Jennifer Oliphant (thesis advisor Prof. Roxanne Easley): "Divine Transformation: Foundations of Power in the Reign of Ivan the Terrible."
Jennifer explored the symbolic, artistic, and written expressions of Muscovite political power. Using foreign and domestic written sources and the visual arts, Oliphant showed the ways that the Muscovite tsars drew on the spiritual authority of the Orthodox Church, the administrative and military power of the Mongol khans, and the historical grandeur of Byzantium to establish themselves as the rightful rulers of Russia and the equals of foreign monarchs. Following theoretical models such as that developed by Ernst Kantorowicz, Oliphant was particularly interested in the symbiotic relationship between the Russian Orthodox Church and the Muscovite princes in crafting the mythology of Russian monarchy. She described the “theater of power”: the physical placement and movement of actors, religious “scripts” legitimizing the new tsar, physical “props” that represented tsarist power, such as the regalia, as well as the audience, comprised of Russian subjects and foreign observers. Through such representations, Oliphant argued, Tsar and Church crafted the foundations of not only a dynastic identity, but of a transcontinental Russian national identity to come.
Robert Zakula (thesis advisor Prof. Stephen Moore): "Americanizing the Island: Modernity and Unsustainability in Post-Invasion Grenada"

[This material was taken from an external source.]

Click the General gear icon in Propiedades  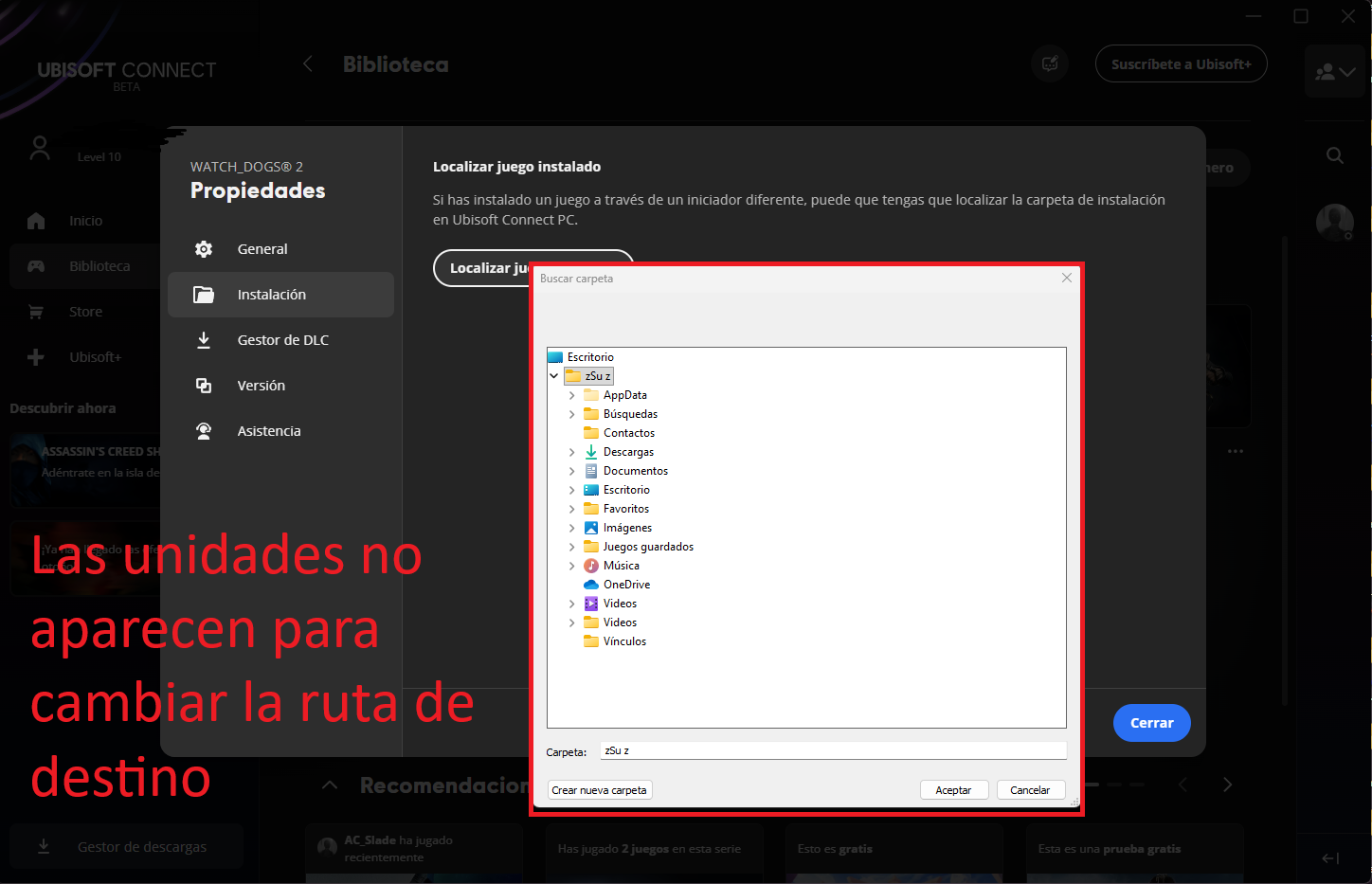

Robert , relying heavily on oral histories that he conducted in Grenada, argues that U.S. economic aid to Grenada following the American invasion of 1984 had mixed success. Grenadians generally supported the transition to democracy, free enterprise and social development that American-led initiatives encouraged, and the nation did so without suffering the more heavy-handed and long-term intervention felt by other countries in Latin America and the Caribbean. At the same time, success in Grenada continues to depend on outside aid. In this sense, the success or failure of post-invasion development is to be found in Grenada's future.

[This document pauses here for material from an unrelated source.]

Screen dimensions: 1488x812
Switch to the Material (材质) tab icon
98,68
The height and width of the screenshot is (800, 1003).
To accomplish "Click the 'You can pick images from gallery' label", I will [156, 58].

Tamara Caulkins (thesis advisor Prof. Jason Knirck): "Values and Epistemology in Buffon's L'Histoire Naturelle" Chaired by Dr. Thomas Wellock and Dr. Jason Knirck.
Tamara’s thesis analyzed the French naturalist Buffon’s attempts to theorize the relationships between humans, animals, and nature, as well as how his own adoption of emerging bourgeois values shaped his natural history.
Tamara is currently a funded doctoral student in history at the University of British Columbia, studying early modern Europe and the history of science.
Yan-po Liu (thesis advisor Prof. James Cook): "Chen Cheng in the Chinese Civil War, 1947-1950."
This piece reviewed the role of Chiang Kai-shek’s most famous general, Chen Cheng, in the famous Manchurian campaigns that were the beginning of the end of the Nationalist forces in 1947.
The University of Virginia accepted him into their Ph.D. program in 2009.
McKayla Sutton (thesis advisor Prof. Jason Knirck): "Illuminating the Irish Free State: Nationalism, National Identity and the Promotion of the Shannon Hydroelectric Scheme" Chaired by Dr. Jason Knirck.
McKayla’s thesis studied how the government of the Irish Free State attempted to promote a self-consciously “modern” hydroelectric project in the context of an Irish nationalist culture that often glorified rural and anti-modern traditions. The thesis also analyzed what the promotion of the Shannon Scheme revealed about gender roles, tourism, and the Irish economy.
McKayla is currently a funded doctoral student in history at Marquette University, studying Irish and European history.
Tyler Christensen (thesis advisor Prof. Daniel Herman): "The Twenty-Fourth Infrantry and the Changing Perceptions of Race in Salt Lake City."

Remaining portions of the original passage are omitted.